Brigitte Mouchel



Voyager sans plan établi, n’avoir pas d’attaches, autre que soi même, son corps, ses souvenirs, ses désirs… voyager au fil des inspirations, emporté par le vent, par un parfum, par une musique…. Je suis une sorte d’artiste pour qui la déambulation, l’errance sont la source principale d’inspiration. Je ne travaille dans l’atelier qu’une fois ma récolte faite : bribes de paroles, bouts d’affiches, images… ce temps d’atelier est un peu comme le campement pour la nuit, moment où on reprend ses notes, où on organise ses fragments d’images.

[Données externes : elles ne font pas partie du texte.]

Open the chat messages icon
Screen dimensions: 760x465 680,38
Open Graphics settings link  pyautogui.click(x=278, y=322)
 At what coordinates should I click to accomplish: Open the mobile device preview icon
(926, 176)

Quelques réflexions sur l’errance :

Errer c’est marcher sans projet. L’errant se livre à l’expérience du monde, se met à la merci de tout ce qui se passe, n’a aucune raison d’être là. Il est dans un espace intermédiaire, un temps intermédiaire, flottant. Il s’efface, devient silencieux et ainsi ouvre de l’espace à de l’autre.

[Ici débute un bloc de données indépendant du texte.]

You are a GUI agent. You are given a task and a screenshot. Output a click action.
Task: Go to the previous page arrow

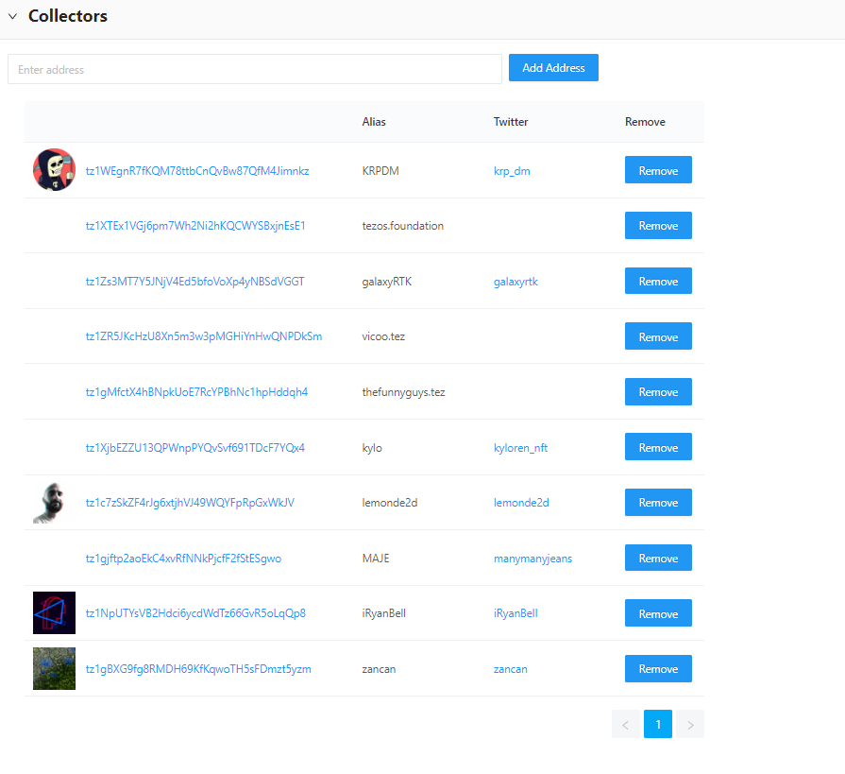(x=625, y=725)
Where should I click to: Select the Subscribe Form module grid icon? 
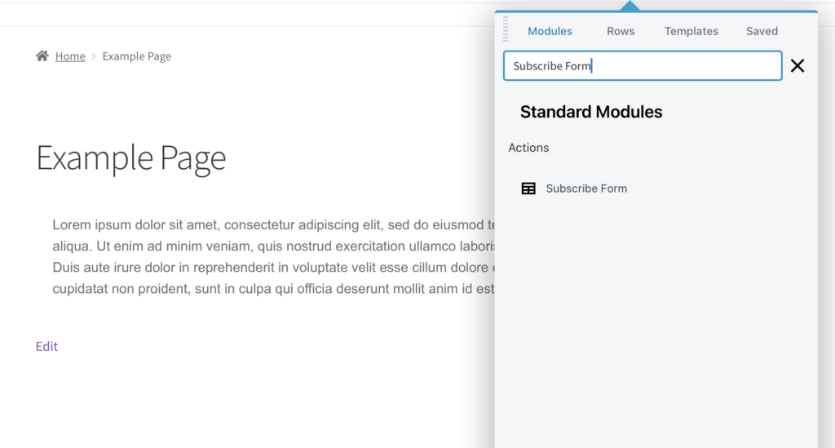528,189

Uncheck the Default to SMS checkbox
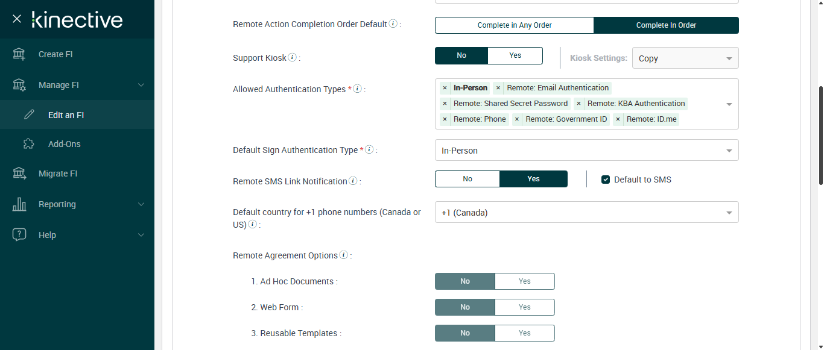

Qu’est ce qu’il crée par son passage ? par son inaction apparente ? par son regard à la fois curieux et inquiet ? par sa présence étrangère ? quelles paroles perçoit-il ? quels regards ?

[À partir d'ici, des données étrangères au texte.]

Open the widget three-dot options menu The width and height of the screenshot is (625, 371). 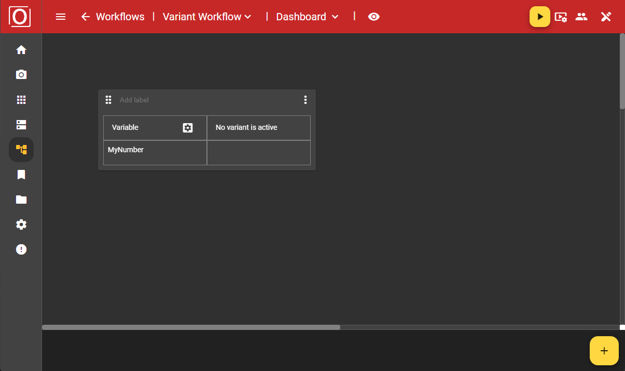(x=305, y=100)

Errer devient le moyen privilégié pour écouter le monde, y prêter attention, voire le révéler. Le flâneur est disponible à la vie, au rythme, au mouvement, à la circonstance. Il se confronte avec l’environnement, sa complexité, son imprévisibilité. Il capte des traces, repère les petites choses, le quotidien, ce qui rejoint tous les lieux et en même temps reste singulier.

Le marcheur trouve le moyen de s’y glisser, s’y relier, il dessine une géographie singulière par son allure, ses rencontres avec des lieux, des personnes, des lumières, des paysages, des objets... La marche est un instrument de recherche qui nous met en présence de l’imperceptible, qui joue avec lui, soit pour le repérer soit pour le produire, soit pour le recueillir, à la manière des petits cailloux qu’on retrouve dans sa chaussure. Les Latins les appelaient des « scrupuli » (scrupules) : Ils causent ces légers embarras qui nous empêchent de marcher confortablement et, au sens figuré, abandonnent notre esprit à un doute, un malaise, qui nous maintient dans l’hésitation. Le marcheur, en dépit de sa nonchalance, de son oisiveté, de sa légèreté, serait l’individu scrupuleux par excellence, celui qui note les infimes moments du monde, des instants de la vie, de l’imperceptible qui mérite qu’un regard soit posé sur lui parce qu’il exprime un autre visage des lieux (les perturbations légères et poétiques).

Il est un enquêteur suivant à la trace les humeurs de la ville, collectionneur de débris et menus butins, historien-chiffonier. Il dresse une cartographie disloquée, fragmentaire et lacunaire, qui se révèle par ses éclats additionnés. Il invente une géographie.

L’errant est à la fois en prise avec une géographie physique et une cartographie psychique. Il flâne aussi dans sa mémoire. Il raconte un dépaysement. Il raconte son passage : ni miroir de soi, ni fenêtre sur le monde, entre les deux, avec l’idée d’un partage.